Eley and other city officials met with the school’s teachers and principal on Friday and later went to the hospital, where they met with members of Zwerner’s family, including several aunts who are also teachers.
“The family had jobs in education and said they were excited to do the job,” said Eley, who was recently elected to the Newport News City Council.
“The caregivers and other teachers talked about how she’s a good teammate, she’s a team player, she loves her kids, she’s just a good teacher.”
Cindy Hurst said her 8-year-old granddaughter is still reeling from the shooting. She was in Zwerner’s class last year and told her grandmother she was a great teacher.
“I hate that this happened,” Hurst told The Virginian-Pilot. “But life as we know it may never be the same again – I don’t know.”
Zwerner attended James Madison University, graduating in 2019 with a BA in Interdisciplinary Liberal Studies and minors in Elementary Education and Music. She graduated from JMU’s College of Education in 2020 with a master’s degree in education.
JMU President Jonathan Alger offered a message of support to Zwerner, his family, friends and fellow faculty members, students and their families.
“JMU stands ready to support those affected by this incident now and in the coming weeks,” Alger tweeted Saturday.
Billy Schuerman/The Virginian-Pilot via AP
Police Chief Steve Drew said the boy shot and wounded the teacher with a gun in a first-grade classroom. He was later taken into police custody. Drew said the shooting was not accidental and was part of an altercation. No students were injured.
Police declined to describe what led to the altercation or any other details about what happened in the classroom, citing the ongoing investigation. They also declined to say how the boy got access to the gun or who owns the gun.
Virginia law does not allow children as young as 6 to be tried as adults. Also, a 6-year-old child is too young to be placed in the custody of the Department of Juvenile Justice if convicted.
However, a juvenile judge would have the authority to revoke a parent’s custody and place a juvenile under the jurisdiction of the Department of Human Services.
Mayor Phillip Jones would not say where the boy is being held.
“We’re making sure he has all the services he needs right now,” Jones said Saturday.
Experts who study gun violence said the shooting represents an extremely rare event in which a child brings a gun to school and injures a teacher.

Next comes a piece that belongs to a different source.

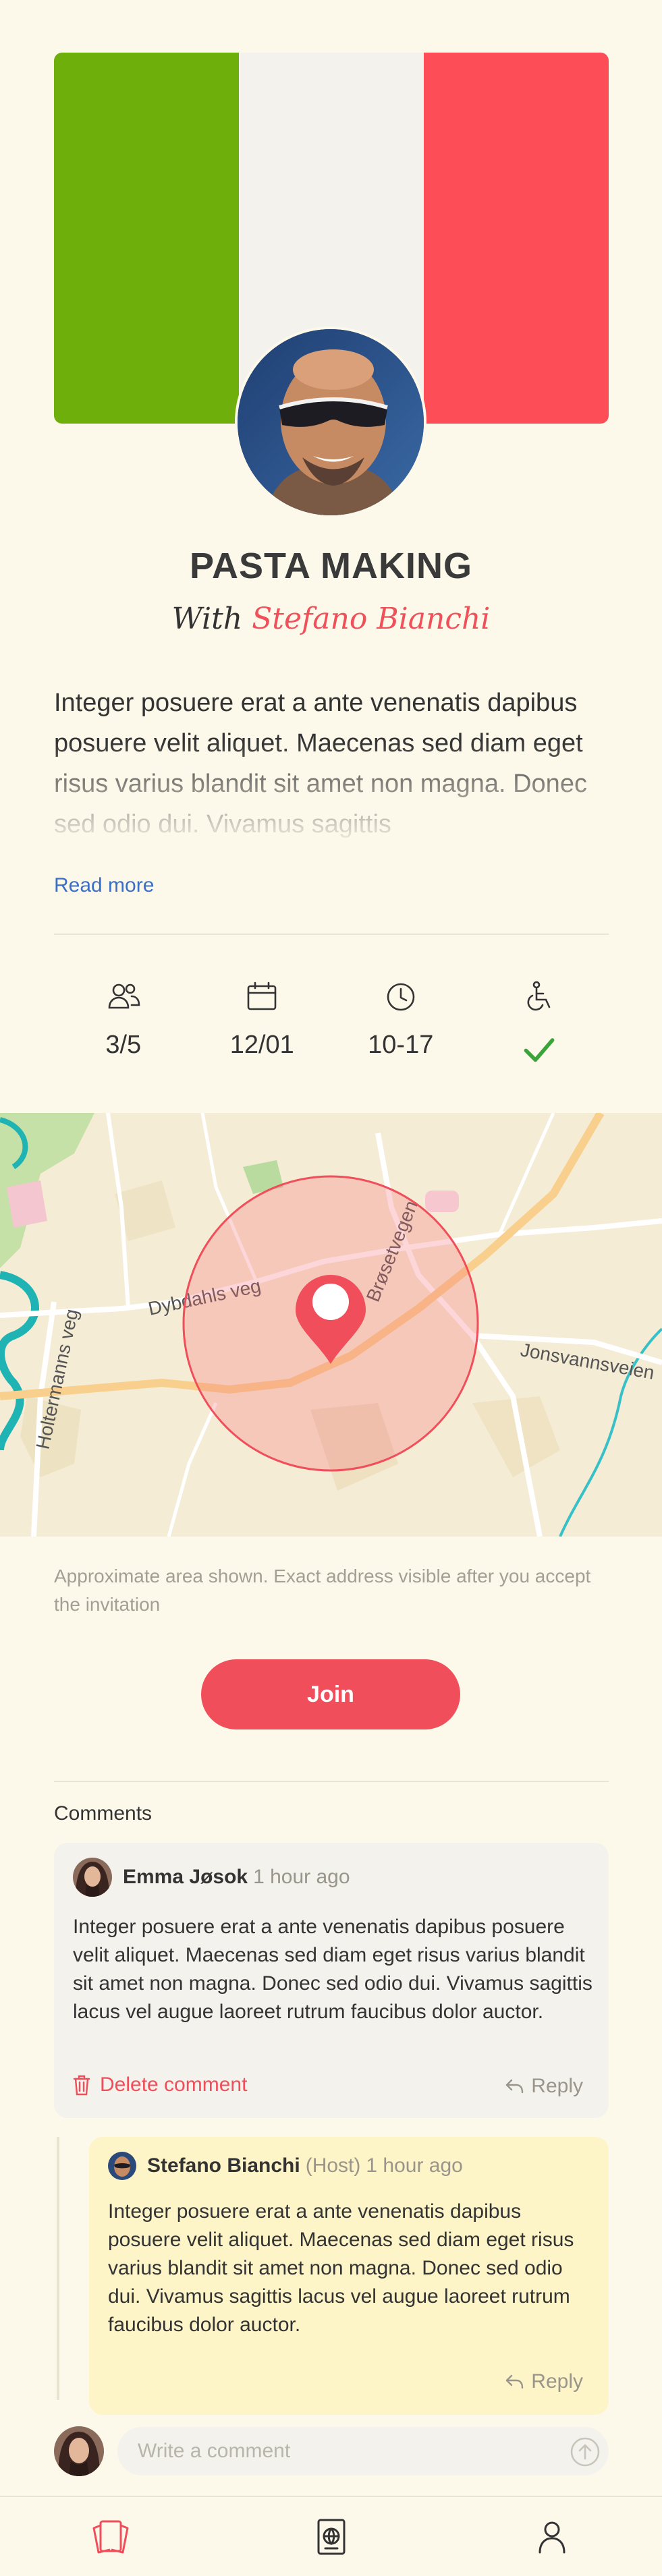 The height and width of the screenshot is (2576, 662). What do you see at coordinates (58, 2268) in the screenshot?
I see `thread-line` at bounding box center [58, 2268].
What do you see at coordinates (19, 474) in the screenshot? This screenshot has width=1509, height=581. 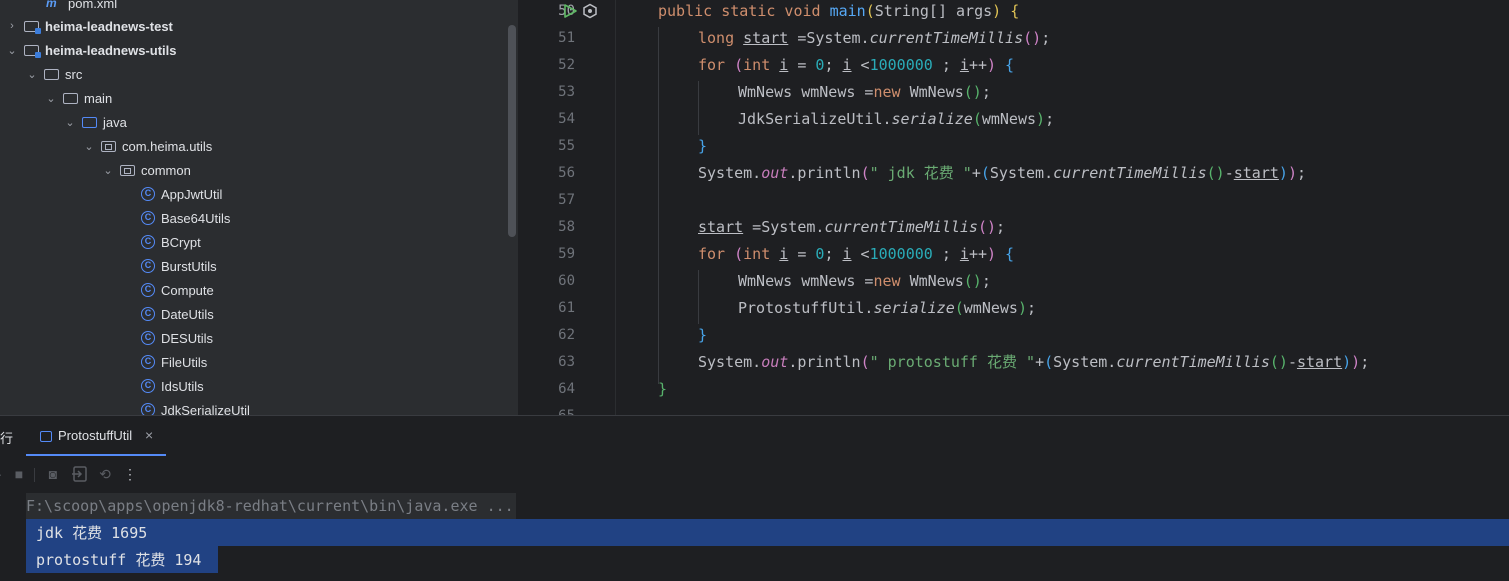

“It’s very rare, and it’s not something that the legal system is really designed or positioned to address,” said researcher David Riedman, founder of a database that tracks U.S. school shootings dating back to the 1970s.
On Saturday, he said he learned of only three other shootings by 6-year-old students during his time there. These include the fatal shooting of a fellow student in 2000 in Michigan and shootings that injured other students in 2011 in Texas and 2021 in Mississippi.
Riedman said he is aware of only one other case involving a student younger than the one who caused the school shooting, in which a 5-year-old student brought a gun into a Tennessee school in 2013 and accidentally discharged it. . No one was injured in that accident.
Newport News is a city of about 185,000 in southeastern Virginia known for its shipyard, which builds the nation’s aircraft carriers and other vessels for the United States Navy.
Richneck has about 550 students in kindergarten through fifth grade, according to the Virginia Department of Education website. Jones said there will be no classes at the school on Monday and Tuesday.